If the intent was to destroy President Assad’s ability to use Chemical weapons, the strikes were a failure. With all the talk in the press in the week between the awful attacks in Douma and the West’s strike, all the vital weaponry has doubtless been moved and hidden away. Assad himself was under no threat, while key Syrian personnel took refuge at Russian bases, knowing the West would not strike there. By all accounts, the people of Damascus and Assad are laughing at how minor the damage was – one resident said she ‘slept through the raid’. A tribute to the strikes surgical nature and desire to avoid bloodshed, yes. But also it’s laughable weakness.
But let’s be frank. The west is too weak and too scared to take on Assad and Putin seriously, so this strike was nothing more than an attempted warning shot to Assad. A desperate attempt to warn him off with threat of retaliation. If this was a new Red line as Trump’s spokesperson claimed, than it is a pathetic one. Assad and Russia now have a green light to use, abuse and wage war through both conventional and non-conventional means. All the while, safely in the knowledge that there will be no risk of war crime trials at the Hague, or regime change, nor strikes against their livelihood. Merely bombing a few buildings is the military equivalent of giving a slap on the wrist to a persistent schoolyard bully; weak and ineffective – transmitting all the wrong signals.
What should have been done is obvious. We should have launched a no fly zone in 2013, and worked to force Assad to the peace table through a persistent bombing campaign to destroy his military capability to hurt his own people. Corbyn is deluded if he thinks Assad can be brought to negotiations peacefully. Like Milosevic of Serbia in 1994 and 1999, Assad must be forced by military power to the table, and made to answer for his crimes. Like the successful aerial campaigns in Bosnia and Kosovo, we could have seen an authoritarian military forced to stand down. Russia would have acceptance of the West’s dominance as a fait accompli. A negotiated peace could have occurred as the Syrian opposition would be empowered. And, eventually, Assad and his generals sent to the Hague for true justice to be served.

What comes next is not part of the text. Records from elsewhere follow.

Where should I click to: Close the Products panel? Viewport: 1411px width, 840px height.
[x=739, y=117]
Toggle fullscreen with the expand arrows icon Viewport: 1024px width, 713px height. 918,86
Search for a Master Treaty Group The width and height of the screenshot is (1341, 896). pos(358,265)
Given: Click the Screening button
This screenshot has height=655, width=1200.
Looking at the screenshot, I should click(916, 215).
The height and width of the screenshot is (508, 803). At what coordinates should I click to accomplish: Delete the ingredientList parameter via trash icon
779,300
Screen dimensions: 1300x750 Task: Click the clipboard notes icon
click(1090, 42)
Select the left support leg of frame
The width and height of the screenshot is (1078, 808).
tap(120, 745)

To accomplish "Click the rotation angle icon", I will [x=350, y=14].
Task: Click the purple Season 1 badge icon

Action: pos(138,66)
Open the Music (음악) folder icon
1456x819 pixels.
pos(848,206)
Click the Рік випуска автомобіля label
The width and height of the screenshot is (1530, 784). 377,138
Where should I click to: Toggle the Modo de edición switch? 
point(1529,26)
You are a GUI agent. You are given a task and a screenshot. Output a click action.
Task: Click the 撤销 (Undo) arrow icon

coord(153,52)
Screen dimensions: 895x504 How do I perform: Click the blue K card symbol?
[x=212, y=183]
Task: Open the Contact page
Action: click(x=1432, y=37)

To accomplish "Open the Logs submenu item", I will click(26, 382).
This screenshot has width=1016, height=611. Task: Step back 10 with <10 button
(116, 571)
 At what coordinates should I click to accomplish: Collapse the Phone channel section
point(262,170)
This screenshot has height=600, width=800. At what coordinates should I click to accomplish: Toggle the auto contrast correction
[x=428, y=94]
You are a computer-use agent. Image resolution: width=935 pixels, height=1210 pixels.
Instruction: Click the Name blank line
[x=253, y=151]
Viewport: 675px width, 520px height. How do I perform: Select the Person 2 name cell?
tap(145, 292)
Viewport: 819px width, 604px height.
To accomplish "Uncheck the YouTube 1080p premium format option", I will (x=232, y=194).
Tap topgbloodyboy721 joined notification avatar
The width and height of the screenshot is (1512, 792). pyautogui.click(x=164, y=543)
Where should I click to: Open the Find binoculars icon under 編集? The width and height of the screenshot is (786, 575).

But that time has long past. The 2013 vote – a vote that by legal right should never have been called – failed, and Assad got away with it. Now, thousands of Russian and Iranian troops have poured into Syria, making any intervention too risky as it would risk a full on international conflict. And with Russia so invested now, any UN route is doomed. Any Russian on the security council is sure to veto any and all Western efforts to stop Assad.
In short, there is now nothing we as a nation can realistically do to help Syria, nor act to curb Assad’s chemical program. Not without risking a confrontation with Russian assets, and triggering WW3. As such, it would have been better to send in investigators and condemn Syria at the UN. Most of all, we could have saved millions – and, crucially, our credibility – by not blowing up a few buildings merely to make point. At least then, perhaps, we could have pretended that we could do more damage to Assad.
Now, however, that rabbit is out of the hat. We came, we saw. We blew up some empty warehouses. And now Assad is left to conquer. We would have been better, ultimately, to have just stayed at home.